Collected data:
+===+

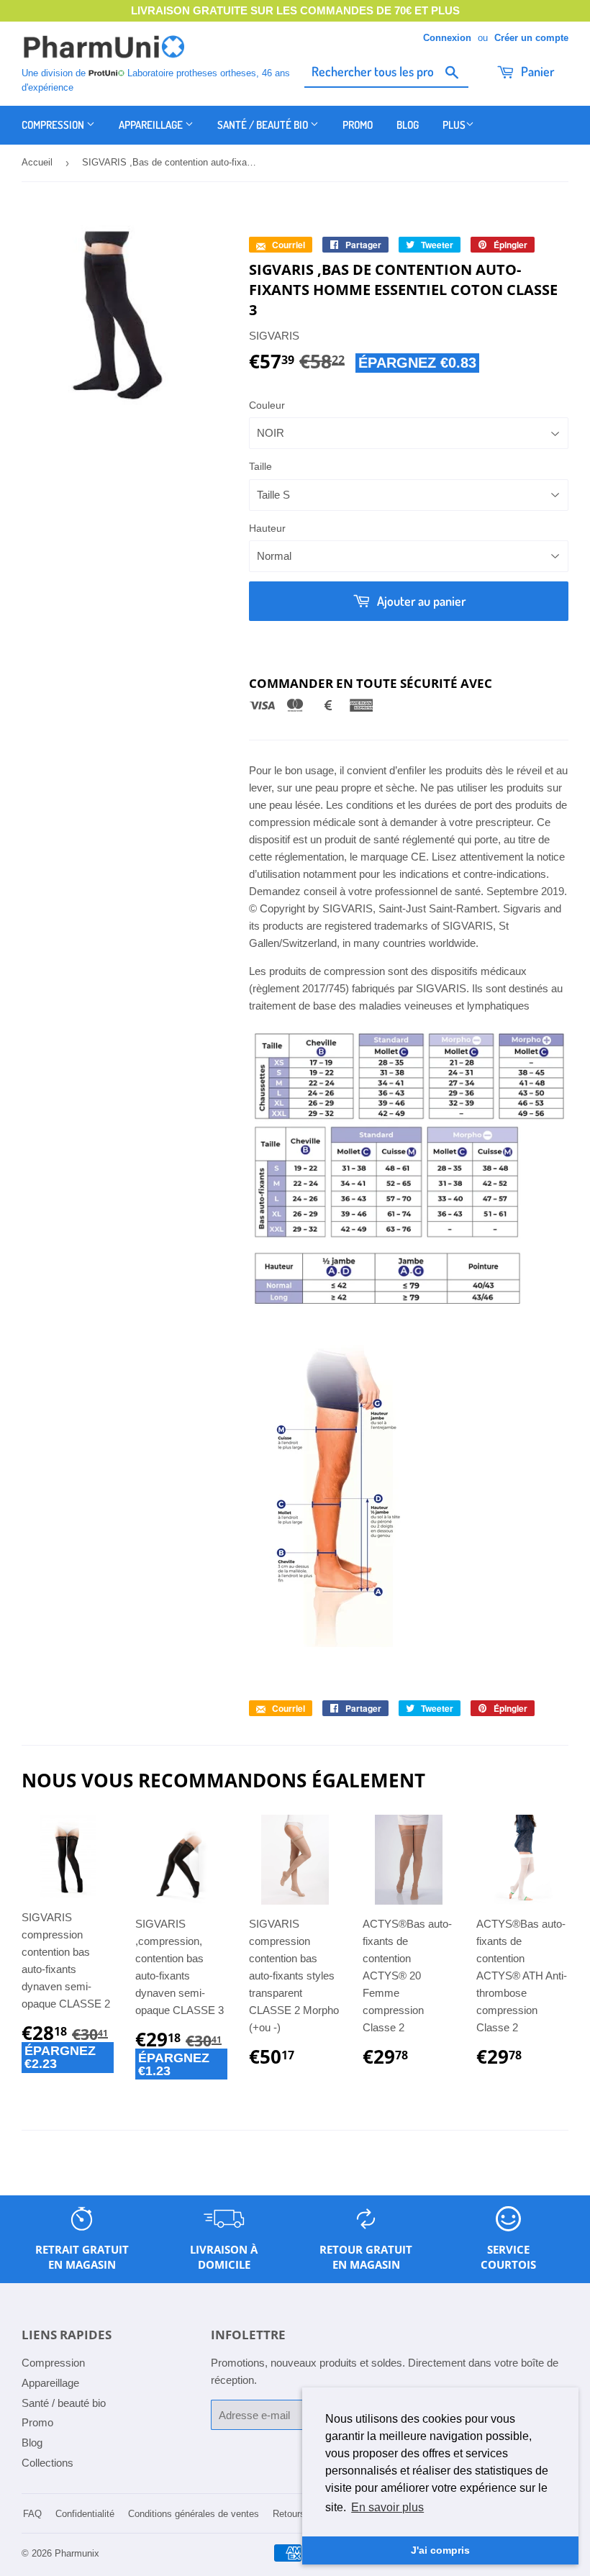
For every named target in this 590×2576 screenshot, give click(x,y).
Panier (536, 71)
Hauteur (267, 528)
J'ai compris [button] (440, 2550)
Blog (407, 125)
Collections (47, 2463)
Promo (357, 125)
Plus (454, 125)
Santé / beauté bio (263, 125)
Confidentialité (84, 2513)
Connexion (447, 37)
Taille (260, 466)
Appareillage (152, 125)
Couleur (267, 405)
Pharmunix (77, 2553)
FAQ (32, 2513)
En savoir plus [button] (387, 2507)
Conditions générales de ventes (193, 2513)
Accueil (37, 162)
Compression (54, 125)
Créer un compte (531, 37)
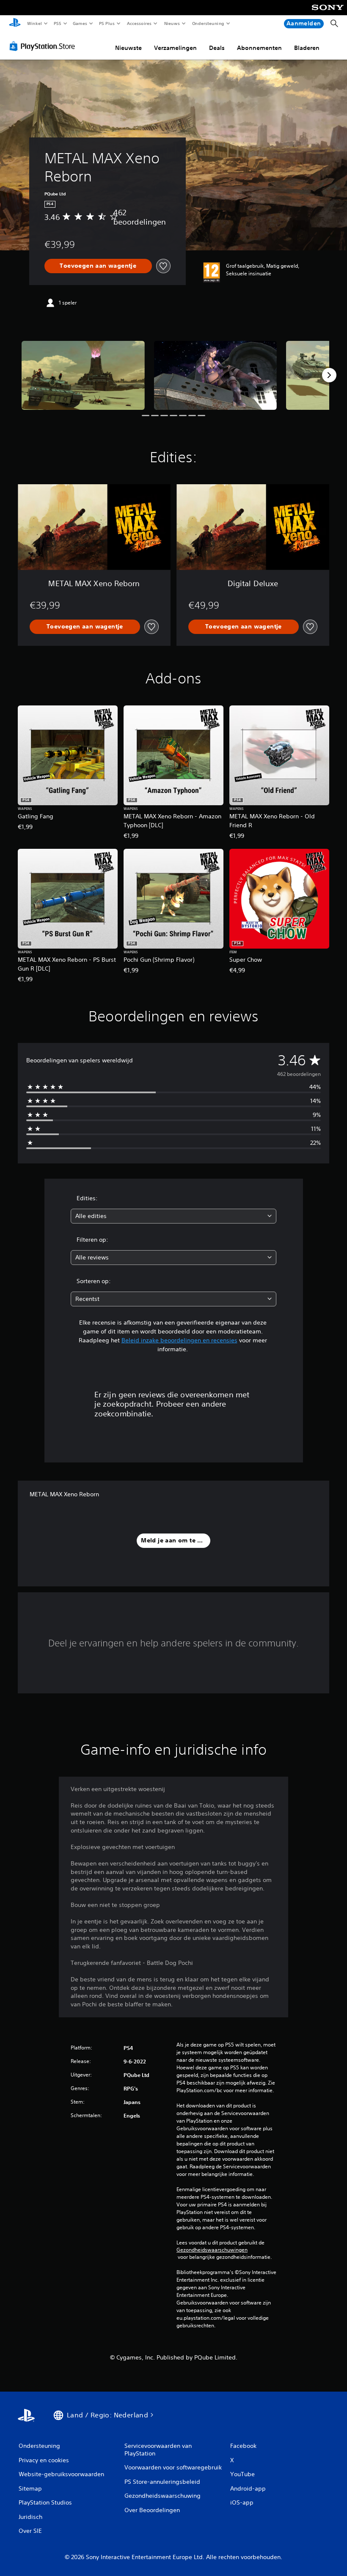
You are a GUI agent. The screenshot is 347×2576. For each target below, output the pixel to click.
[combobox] (173, 1216)
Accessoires (139, 23)
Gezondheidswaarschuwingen (212, 2250)
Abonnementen (259, 48)
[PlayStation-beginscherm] (15, 23)
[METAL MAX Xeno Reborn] (83, 375)
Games (80, 23)
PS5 (58, 23)
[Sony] (327, 13)
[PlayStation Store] (44, 46)
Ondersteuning (208, 23)
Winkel (34, 23)
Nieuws (172, 23)
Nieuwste (128, 48)
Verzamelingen (175, 48)
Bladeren (306, 48)
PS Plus (107, 23)
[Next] (329, 375)
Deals (217, 48)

+===+

→ PROBLEM DESCRIPTION:
Because pictures are not wanted, give every entry above again exactly without them.

→ OUTPUT:
For every named target in this 590×2576 screenshot, give click(x,y).
Panier (536, 71)
Hauteur (267, 528)
J'ai compris [button] (440, 2550)
Blog (407, 125)
Collections (47, 2463)
Promo (357, 125)
Plus (454, 125)
Santé / beauté bio (263, 125)
Confidentialité (84, 2513)
Connexion (447, 37)
Taille (260, 466)
Appareillage (152, 125)
Couleur (267, 405)
Pharmunix (77, 2553)
FAQ (32, 2513)
En savoir plus [button] (387, 2507)
Conditions générales de ventes (193, 2513)
Accueil (37, 162)
Compression (54, 125)
Créer un compte (531, 37)
You are a GUI agent. The screenshot is 347×2576. For each target below, output the pixel to click.
[combobox] (173, 1216)
Accessoires (139, 23)
Gezondheidswaarschuwingen (212, 2250)
Abonnementen (259, 48)
[PlayStation-beginscherm] (15, 23)
[METAL MAX Xeno Reborn] (83, 375)
Games (80, 23)
PS5 (58, 23)
[Sony] (327, 13)
[PlayStation Store] (44, 46)
Ondersteuning (208, 23)
Winkel (34, 23)
Nieuws (172, 23)
Nieuwste (128, 48)
Verzamelingen (175, 48)
Bladeren (306, 48)
PS Plus (107, 23)
[Next] (329, 375)
Deals (217, 48)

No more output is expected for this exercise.